That may be so, some critics say, provided it's actually built. The island's two feisty tabloid newspapers have questioned the Malaysian developer's financial resources at a time when his country's economy is seriously faltering. They have suggested that Tan could simply turn around and resell Guiana Island at a fantastic profit.
They also have hammered away at concessions given Tan, especially Prime Minister Lester Bird's promise to remove the Buftons and sell Tan the island for a song.
"My answer to them is simple," Joseph said. "You go anywhere in the Caribbean and you'll see this is a normal pattern. Barbados even built a hotel with its own money and gave it to the Hilton chain to encourage tourism. The options available to these islands are not the best."
Most Caribbean states do grant broad concessions to entice tourism development. But some projects have gone bad in the past. A half-built hotel shell on Dominica, for example, is an enduring reminder of a Taiwanese developer who ran out of cash.
Haydon brushed aside financial concerns about this developer. She said that Johan Holdings Group, the company run by Tan, is a diversified conglomerate with subsidiaries that are traded on the stock exchanges in Singapore, London and the Malaysian capital, Kuala Lumpur.
The 50-year-old Tan, a British-educated lawyer, presides over a multibillion-dollar empire involved in manufacturing, real estate, tourism and luxury car distributorships, according to Haydon and Johan Holdings' official annual reports.
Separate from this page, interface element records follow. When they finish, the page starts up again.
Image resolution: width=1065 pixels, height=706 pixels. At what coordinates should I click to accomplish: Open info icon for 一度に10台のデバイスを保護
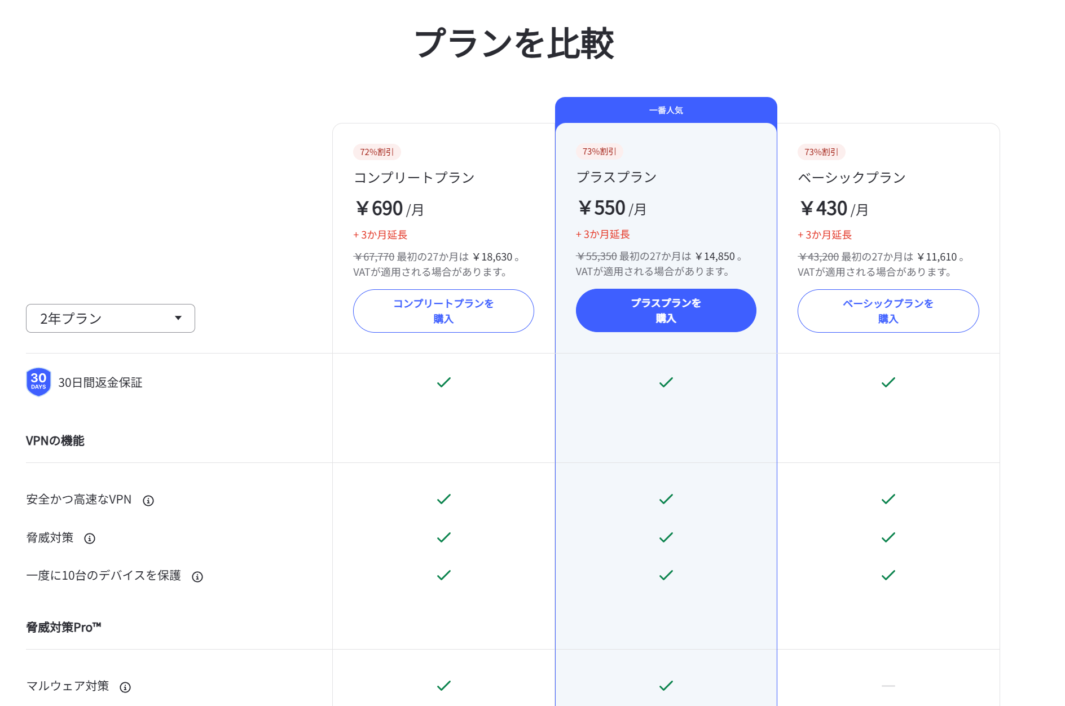197,577
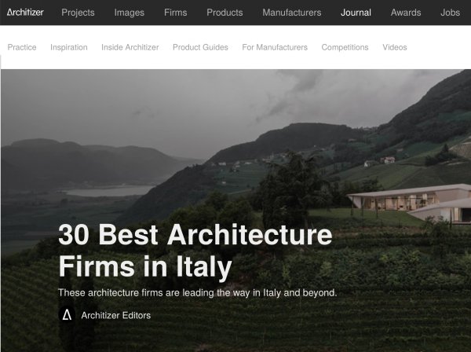The height and width of the screenshot is (352, 471).
Task: Open the Competitions category
Action: click(x=345, y=47)
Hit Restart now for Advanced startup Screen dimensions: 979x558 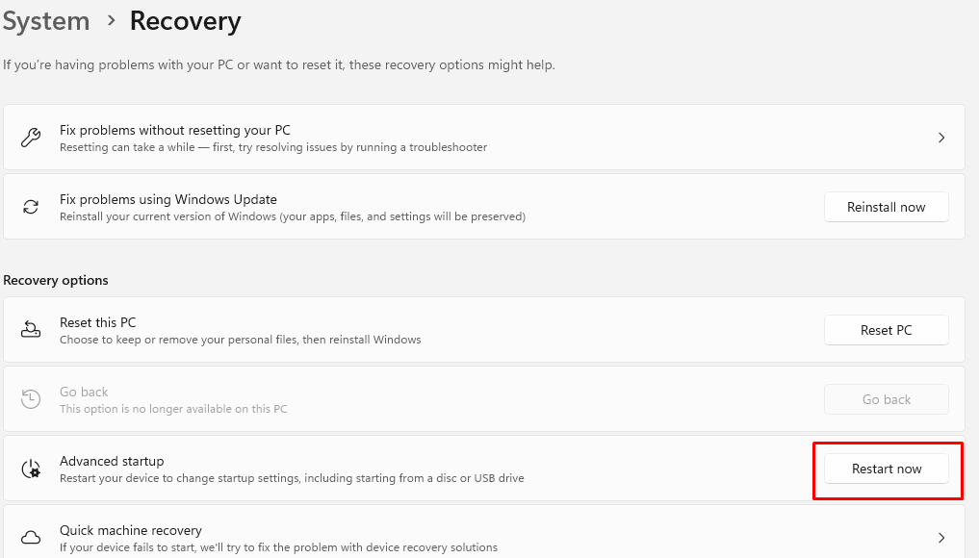[887, 469]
Haydon asserted that Tan's operations are global, beyond the reach of Southeast Asia's financial crisis. "This is an extremely genuine and well-heeled company," Haydon said.
Local environmentalists, who backed the Buftons' bid to stay on the island, also have opposed the project. They cite an Organization of American States study done in the 1980s recommending that Guiana Island become an official nature preserve. Under that plan, eco-tourists would have visited its rare fallow deer, which would have remained in the Buftons' care.
Resort's Water Needs Raise Red Flag
Many Antiguans also question the vast water requirements of Tan's resort and golf course in a bone-dry nation that relies on a single desalination plant. Even now, the plant's 3.2-million-gallon-a-day supply for the entire country falls short of Antigua's 4-million-gallon demand.